When John Edwards entered the 2008 presidential campaign, she said her cancer was in remission.

But in March 2007, she and her husband stunned the political world by announcing that her cancer had spread to her bones and that while it was treatable, it was not curable.
Doctors said most patients in her position had five years to live, but she urged her husband to continue the campaign.

All the while, the Edwards’ marriage was unraveling. The unraveling was a secret to the world, and also to Elizabeth.

John Edwards began an extramarital affair with Rielle Hunter, a part-time videographer who met him outside a New York City hotel.

Seven months after Edwards dropped out of the race for president, he dropped his bombshell.
John Edwards went on national TV to acknowledge an affair with Hunter, but denied that he was the father of her baby. He said he had told his wife about the affair in late 2006 and had broken off with Hunter.

Elizabeth Edwards did not appear on TV with her husband when he admitted the affair. But she put out a statement saying she stood by him.

"John made a terrible mistake in 2006," she said. "The fact that it is a mistake that many others have made before him did not make it any easier for me to hear when he told me what he had done. But he did tell me. And we began a long and painful process in 2006, a process oddly made somewhat easier with my diagnosis in March of 2007."

Friends described the situation as anguishing, but Elizabeth Edwards chose to continue in her marriage, in part for the sake of the children.

In July 2007, the couple celebrated their 30th wedding anniversary by renewing their wedding vows in a backyard ceremony.

After the revelation about the affair, the Edwardses largely disappeared from public view.

But in 2009, a federal investigation into John Edwards’ campaign finances pulled them back into media reports. Edwards’ associates and his mistress were called to testify before a grand jury in Raleigh.

In January, another bombshell: John Edwards admitted paternity of Hunter’s daughter, Frances Quinn. In those same stories, the Edwardses acknowledged they had separated.

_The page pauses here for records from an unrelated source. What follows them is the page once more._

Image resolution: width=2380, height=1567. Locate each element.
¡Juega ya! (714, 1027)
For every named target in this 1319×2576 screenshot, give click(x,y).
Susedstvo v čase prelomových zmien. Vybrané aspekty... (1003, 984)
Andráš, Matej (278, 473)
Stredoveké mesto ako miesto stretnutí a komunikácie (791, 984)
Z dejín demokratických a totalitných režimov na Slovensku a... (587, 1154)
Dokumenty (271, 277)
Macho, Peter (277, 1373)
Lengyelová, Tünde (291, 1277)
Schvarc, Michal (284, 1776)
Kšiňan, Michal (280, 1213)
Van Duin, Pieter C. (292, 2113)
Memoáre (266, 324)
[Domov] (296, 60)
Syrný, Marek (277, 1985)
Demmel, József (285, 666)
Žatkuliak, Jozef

The couple, friends say, remained close. Elizabeth Edwards went with John to spend time with Frances Quinn after their separation.

Elizabeth Edwards spent most of the year doing the routine things with her youngest children, Emma Clair and Jack— attending UNC basketball games or Christmas shopping at Target. She also opened a furniture store in Chapel Hill.

She was returning to her life as just plain Elizabeth.

The Associated Press contributed to this story.